Work required: Output, exactly and in full, only the lines from the one containing "How do I perform: Go to the Pedidos tab?" to the last line of the data. Pictures should not appear.

Information supplied:
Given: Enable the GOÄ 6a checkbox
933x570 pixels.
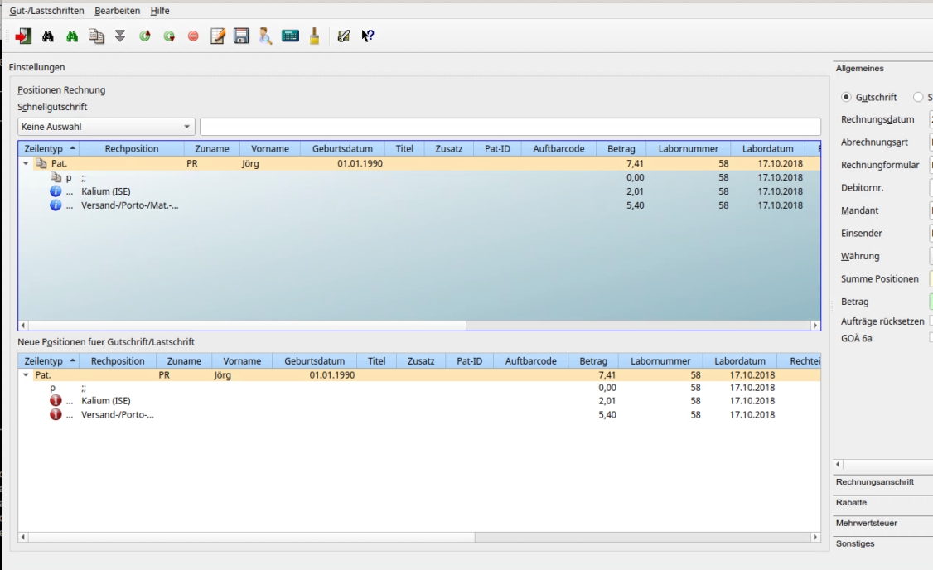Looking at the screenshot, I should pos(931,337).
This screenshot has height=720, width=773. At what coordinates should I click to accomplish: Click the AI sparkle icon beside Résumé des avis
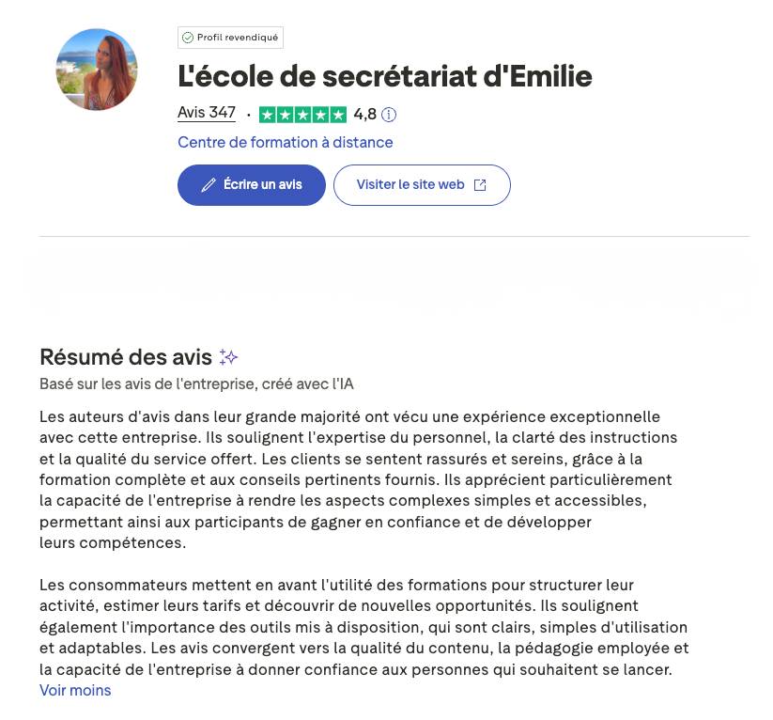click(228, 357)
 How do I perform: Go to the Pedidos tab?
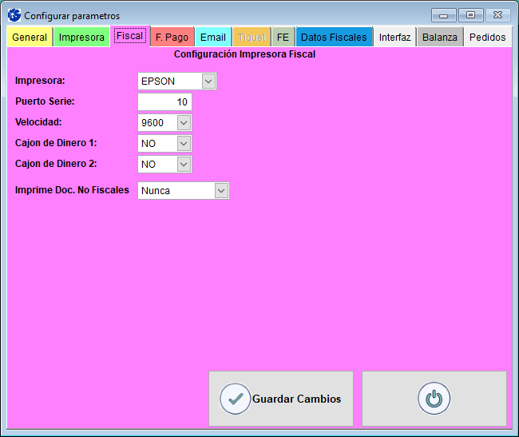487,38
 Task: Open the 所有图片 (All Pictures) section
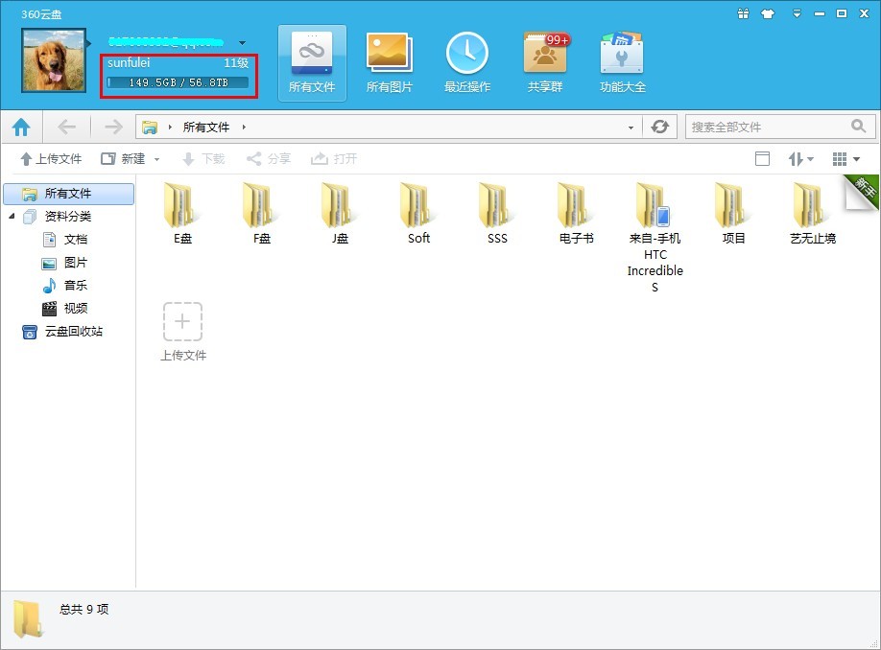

Answer box:
 How do I perform: Go to the Pedidos tab?
487,38
 Task: Open the 所有图片 (All Pictures) section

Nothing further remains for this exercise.